Migrant arrivals continue amid rising tensions

Migrant arrivals continue amid rising tensions

Amid an unabating influx of irregular migrants from Turkey, local authorities on the Aegean islands are ramping up their protests. At the same time, police have smashed a racket that had been selling fake medical certificates to asylum seekers seeking a swift transfer to the mainland. 

More than 1,000 migrants have landed on the islands in the past four days, according to official figures, putting more pressure on already overcrowded state camps. 

Meanwhile, the mayors of Lesvos, Samos and Chios are planning protests next week – coordinated by Regional Governor Konstantinos Moutzouris – over government plans to create new reception facilities on those islands. 

Tolerance is generally wearing thin. Early on Thursday a group of Leros residents led by Mayor Michalis Kollias prevented the docking of a ferry carrying migrants from other islands, forcing it to shift course to Piraeus. The reception facility on Leros is hosting 2,280 people – above capacity but nowhere near as crowded as the Moria center on Lesvos, where 17,000 people are cramped into a space designed to hold 2,840. 

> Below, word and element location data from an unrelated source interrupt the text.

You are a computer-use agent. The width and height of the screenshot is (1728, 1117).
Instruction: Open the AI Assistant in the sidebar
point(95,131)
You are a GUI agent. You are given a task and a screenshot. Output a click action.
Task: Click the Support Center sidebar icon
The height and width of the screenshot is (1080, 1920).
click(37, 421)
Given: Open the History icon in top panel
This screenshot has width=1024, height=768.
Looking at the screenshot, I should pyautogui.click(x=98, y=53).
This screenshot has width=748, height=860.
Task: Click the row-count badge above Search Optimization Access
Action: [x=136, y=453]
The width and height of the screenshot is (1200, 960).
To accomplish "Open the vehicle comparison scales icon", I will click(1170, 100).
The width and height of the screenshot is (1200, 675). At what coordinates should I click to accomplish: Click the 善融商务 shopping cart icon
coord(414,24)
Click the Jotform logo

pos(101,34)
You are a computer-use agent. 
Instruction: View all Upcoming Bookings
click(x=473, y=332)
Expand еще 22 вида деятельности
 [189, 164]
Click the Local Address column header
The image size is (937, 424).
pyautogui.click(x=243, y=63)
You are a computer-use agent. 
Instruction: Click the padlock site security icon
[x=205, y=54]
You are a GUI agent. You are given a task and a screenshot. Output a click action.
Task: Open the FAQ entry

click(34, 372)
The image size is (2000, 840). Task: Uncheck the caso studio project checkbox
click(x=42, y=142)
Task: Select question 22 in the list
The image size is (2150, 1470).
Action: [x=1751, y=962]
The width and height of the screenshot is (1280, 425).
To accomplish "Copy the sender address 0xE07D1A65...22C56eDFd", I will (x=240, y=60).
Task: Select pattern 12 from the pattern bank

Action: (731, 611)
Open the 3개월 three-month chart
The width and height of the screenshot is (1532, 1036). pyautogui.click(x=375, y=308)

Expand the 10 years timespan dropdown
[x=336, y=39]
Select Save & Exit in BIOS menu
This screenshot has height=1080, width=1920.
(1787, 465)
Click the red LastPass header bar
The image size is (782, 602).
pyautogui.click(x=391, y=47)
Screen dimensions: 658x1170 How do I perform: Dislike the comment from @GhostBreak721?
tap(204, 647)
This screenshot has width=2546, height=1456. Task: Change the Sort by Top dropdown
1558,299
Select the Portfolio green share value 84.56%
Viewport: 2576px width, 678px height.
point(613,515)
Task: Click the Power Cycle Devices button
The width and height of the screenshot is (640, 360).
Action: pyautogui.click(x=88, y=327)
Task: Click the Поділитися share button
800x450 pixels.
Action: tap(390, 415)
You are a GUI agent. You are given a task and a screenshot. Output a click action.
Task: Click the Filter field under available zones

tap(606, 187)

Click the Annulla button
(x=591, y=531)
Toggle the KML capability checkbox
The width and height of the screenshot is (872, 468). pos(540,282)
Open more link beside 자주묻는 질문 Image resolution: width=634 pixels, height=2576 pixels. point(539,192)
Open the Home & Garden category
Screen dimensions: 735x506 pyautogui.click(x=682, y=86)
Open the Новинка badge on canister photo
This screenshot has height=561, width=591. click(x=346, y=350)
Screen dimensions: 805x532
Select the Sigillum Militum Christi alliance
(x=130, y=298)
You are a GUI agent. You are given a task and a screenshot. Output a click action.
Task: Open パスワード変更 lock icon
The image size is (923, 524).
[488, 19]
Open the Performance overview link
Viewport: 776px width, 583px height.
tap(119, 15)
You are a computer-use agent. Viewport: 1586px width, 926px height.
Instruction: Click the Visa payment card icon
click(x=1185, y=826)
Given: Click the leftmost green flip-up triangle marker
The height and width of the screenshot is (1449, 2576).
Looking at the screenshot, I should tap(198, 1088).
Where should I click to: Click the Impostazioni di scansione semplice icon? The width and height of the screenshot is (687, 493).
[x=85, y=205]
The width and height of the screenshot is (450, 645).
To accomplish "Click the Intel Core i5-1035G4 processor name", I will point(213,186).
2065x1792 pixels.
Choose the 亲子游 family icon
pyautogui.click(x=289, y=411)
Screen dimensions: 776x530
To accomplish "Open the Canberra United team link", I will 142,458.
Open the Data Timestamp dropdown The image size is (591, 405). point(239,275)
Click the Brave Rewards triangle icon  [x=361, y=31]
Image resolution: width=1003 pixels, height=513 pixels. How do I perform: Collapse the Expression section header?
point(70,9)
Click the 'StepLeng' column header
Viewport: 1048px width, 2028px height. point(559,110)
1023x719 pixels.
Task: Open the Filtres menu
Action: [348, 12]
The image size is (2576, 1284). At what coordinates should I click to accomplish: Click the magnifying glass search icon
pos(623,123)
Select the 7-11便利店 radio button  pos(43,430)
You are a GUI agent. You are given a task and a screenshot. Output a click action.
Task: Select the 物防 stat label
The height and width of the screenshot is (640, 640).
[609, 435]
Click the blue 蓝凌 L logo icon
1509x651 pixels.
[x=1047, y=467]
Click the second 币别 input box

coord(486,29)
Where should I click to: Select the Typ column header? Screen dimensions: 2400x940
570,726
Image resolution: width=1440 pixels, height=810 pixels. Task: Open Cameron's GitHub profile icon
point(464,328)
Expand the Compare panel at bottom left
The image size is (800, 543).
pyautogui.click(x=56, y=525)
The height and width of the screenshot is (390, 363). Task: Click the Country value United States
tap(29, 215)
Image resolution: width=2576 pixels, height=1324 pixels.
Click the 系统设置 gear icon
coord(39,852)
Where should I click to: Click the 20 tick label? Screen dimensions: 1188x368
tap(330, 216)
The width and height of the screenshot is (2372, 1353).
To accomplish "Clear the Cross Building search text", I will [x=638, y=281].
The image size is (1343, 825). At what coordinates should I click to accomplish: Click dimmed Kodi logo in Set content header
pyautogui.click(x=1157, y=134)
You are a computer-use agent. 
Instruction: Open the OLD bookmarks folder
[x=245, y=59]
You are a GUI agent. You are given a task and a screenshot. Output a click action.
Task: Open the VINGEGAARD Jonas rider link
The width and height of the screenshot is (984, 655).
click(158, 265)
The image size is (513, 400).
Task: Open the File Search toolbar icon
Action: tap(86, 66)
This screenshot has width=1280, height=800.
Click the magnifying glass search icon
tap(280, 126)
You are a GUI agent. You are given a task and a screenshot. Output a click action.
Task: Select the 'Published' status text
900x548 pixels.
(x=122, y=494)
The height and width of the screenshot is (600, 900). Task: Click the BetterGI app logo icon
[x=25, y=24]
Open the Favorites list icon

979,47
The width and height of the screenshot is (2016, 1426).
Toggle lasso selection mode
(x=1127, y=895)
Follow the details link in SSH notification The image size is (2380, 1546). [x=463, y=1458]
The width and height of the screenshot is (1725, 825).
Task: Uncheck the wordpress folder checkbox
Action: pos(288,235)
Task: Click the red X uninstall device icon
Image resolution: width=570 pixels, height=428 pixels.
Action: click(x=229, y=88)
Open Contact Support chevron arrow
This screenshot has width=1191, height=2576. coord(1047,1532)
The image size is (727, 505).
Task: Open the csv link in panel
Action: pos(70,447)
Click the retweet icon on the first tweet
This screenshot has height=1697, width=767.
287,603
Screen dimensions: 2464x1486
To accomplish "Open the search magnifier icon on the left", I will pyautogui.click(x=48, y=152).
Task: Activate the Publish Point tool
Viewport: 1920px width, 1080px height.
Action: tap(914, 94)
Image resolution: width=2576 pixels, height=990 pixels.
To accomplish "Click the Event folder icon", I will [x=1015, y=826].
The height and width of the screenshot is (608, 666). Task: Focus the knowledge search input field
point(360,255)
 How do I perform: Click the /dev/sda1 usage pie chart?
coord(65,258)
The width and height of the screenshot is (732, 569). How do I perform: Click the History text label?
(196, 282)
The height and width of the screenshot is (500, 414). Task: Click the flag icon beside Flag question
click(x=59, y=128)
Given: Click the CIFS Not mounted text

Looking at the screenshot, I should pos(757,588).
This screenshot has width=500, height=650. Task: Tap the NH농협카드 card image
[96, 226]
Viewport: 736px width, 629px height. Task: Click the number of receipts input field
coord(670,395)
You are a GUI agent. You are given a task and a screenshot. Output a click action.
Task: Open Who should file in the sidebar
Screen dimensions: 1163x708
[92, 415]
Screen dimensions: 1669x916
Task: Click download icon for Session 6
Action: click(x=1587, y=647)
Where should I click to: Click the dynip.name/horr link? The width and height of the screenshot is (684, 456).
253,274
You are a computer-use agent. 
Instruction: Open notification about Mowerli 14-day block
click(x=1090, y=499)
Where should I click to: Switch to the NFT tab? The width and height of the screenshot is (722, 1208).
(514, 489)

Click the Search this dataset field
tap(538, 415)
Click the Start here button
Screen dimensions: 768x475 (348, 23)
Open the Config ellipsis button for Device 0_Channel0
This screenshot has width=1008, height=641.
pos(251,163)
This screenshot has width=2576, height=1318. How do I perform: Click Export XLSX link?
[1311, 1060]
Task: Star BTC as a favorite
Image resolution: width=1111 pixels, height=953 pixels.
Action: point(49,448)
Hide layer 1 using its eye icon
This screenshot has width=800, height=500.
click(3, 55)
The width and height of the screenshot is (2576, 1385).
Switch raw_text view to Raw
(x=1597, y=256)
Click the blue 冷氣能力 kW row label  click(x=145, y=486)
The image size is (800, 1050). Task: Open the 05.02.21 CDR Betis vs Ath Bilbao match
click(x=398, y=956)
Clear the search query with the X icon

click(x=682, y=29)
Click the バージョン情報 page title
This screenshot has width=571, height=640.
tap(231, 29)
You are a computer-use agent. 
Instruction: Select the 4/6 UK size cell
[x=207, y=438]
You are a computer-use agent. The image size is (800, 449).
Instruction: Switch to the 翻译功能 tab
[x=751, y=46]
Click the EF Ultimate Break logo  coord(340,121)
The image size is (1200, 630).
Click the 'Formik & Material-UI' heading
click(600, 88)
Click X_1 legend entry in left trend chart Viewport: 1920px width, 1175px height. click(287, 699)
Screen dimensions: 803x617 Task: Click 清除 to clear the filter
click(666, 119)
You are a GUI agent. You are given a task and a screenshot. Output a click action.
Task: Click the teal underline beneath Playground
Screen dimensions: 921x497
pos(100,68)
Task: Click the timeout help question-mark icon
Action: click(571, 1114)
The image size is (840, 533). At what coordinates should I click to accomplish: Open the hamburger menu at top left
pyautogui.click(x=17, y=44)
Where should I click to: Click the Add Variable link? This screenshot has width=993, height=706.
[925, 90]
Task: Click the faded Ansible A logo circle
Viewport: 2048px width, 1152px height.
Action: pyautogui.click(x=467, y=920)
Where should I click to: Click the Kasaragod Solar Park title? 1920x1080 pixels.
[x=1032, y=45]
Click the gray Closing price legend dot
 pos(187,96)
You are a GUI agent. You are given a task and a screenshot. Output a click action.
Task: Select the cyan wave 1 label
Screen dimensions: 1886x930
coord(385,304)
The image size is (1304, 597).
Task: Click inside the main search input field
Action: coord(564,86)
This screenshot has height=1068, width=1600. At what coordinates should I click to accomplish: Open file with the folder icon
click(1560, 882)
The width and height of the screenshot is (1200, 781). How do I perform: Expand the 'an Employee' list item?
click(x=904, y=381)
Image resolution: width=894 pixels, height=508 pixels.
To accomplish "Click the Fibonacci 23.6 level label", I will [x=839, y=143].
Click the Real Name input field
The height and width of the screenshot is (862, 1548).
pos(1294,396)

Police on Thursday announced the arrest of three suspected members of a racket believed to have supplied hundreds of migrants with forged documents certifying them as suffering from post-traumatic stress disorder so that they could secure a transfer to the Greek mainland where reception centers are less crowded.

The ring was found to have issued 538 such documents, according to police who said that the three suspects – two lawyers and a psychologist – made between 550 euros and 950 euros each for every fake certificate they produced. 

Separately, a 27-year-old Afghan woman died in a fire that started in a container home in the makeshift Kara Tepe migrant camp on Lesvos. The woman’s 28-year-old husband managed to safely remove the couple’s three children from the container. An investigation was launched into the cause of the fire.